In the age of the Internet, no animal has captivated audiences quite like the humble house cat. Whether captured in a playful photo or immortalized through a quirky video, these portrayals have proven the animal’s modern-day prowess. The popularity of cat pictures, however, did not start with social media; in fact, such images have been an artistic staple since ancient times.
From age-old paintings to more modern graphic design, cats have been stealing the show for centuries. Here, we explore the cat’s role in art history, paying particular attention to the genres and movements that appear to have especially favored feline subjects.
Ancient Egyptian Tomb Art
Throughout the course of art history, no group has portrayed felines as favorably as the ancient Egyptians. In awe of cats’ companionship, poise, and hunting abilities, Egyptians viewed the animals as sacred, depicting gods and goddesses in their likeness and regularly incorporating them into their relief carvings, papyrus paintings, and, most notably, tomb decoration.

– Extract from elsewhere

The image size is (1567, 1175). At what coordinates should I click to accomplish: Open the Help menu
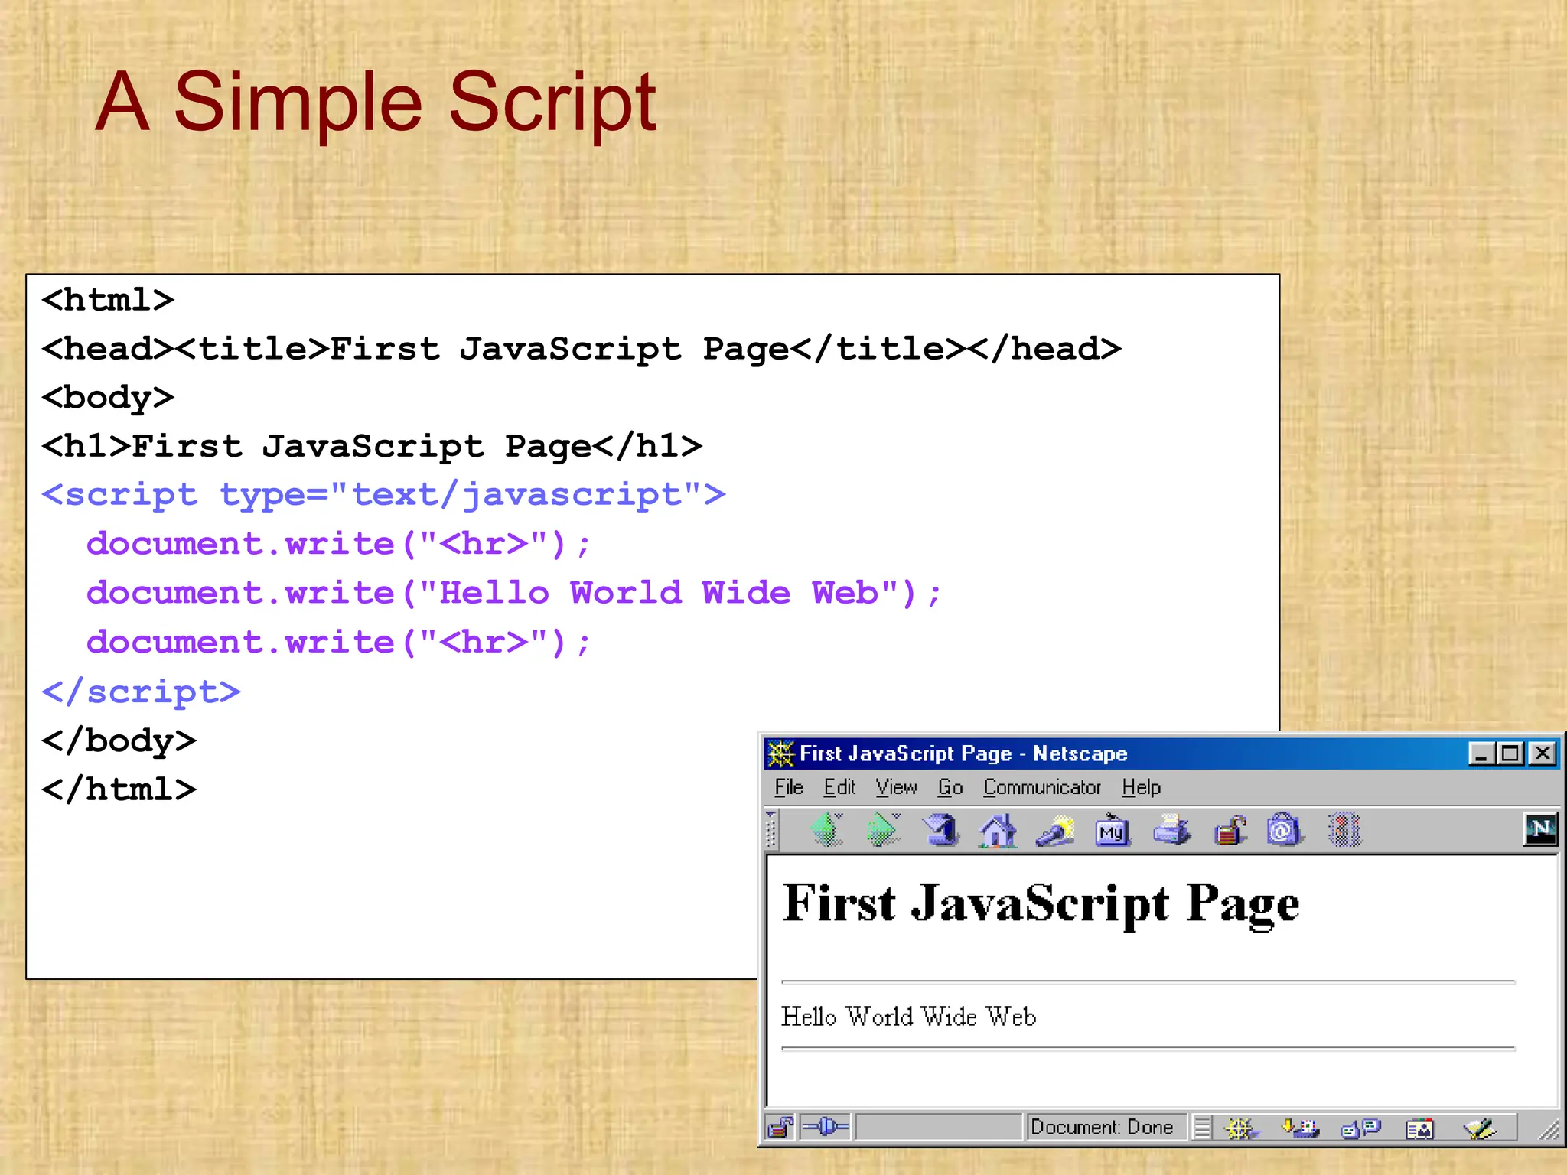click(1141, 787)
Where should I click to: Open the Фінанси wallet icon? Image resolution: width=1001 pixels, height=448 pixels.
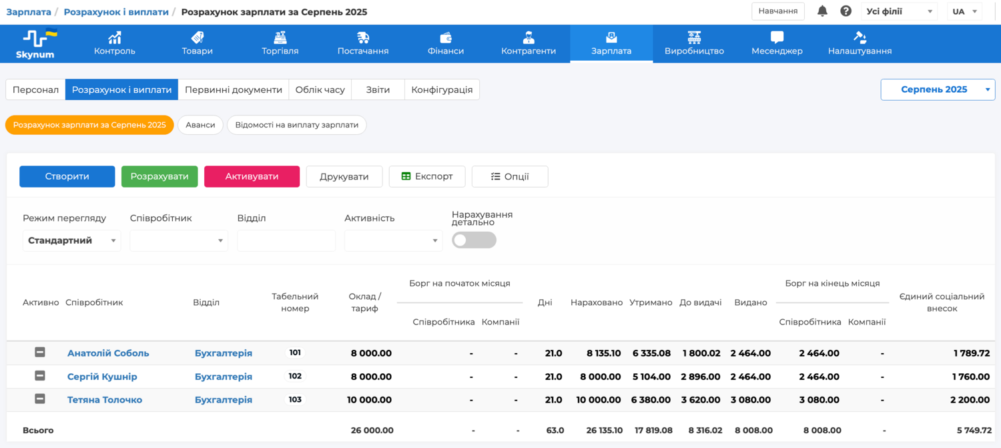point(446,38)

Drawings and engravings of powerful cats were often featured on both ancient Egyptian sarcophagi and the walls that surround them. In addition to adorning tombs housing human remains, these depictions are also fittingly found within felines’ burial sites. Viewed as family members, pet cats were mourned, mummified, and buried so that they, too, could pass into the afterlife.
Admired for their lion-like stalking skills (and subsequent contributions to pest control), domesticated cats have been kept as pets in China for thousands of years. Thus, in most Chinese art, they are typically shown doing what house cats do best: hunting small animals, exploring their surroundings, or curling up for a cat nap.
Given the slinkiness of their silhouettes and the rounded contours of their bodies, they remain favored subjects among Chinese painters and calligraphy artists.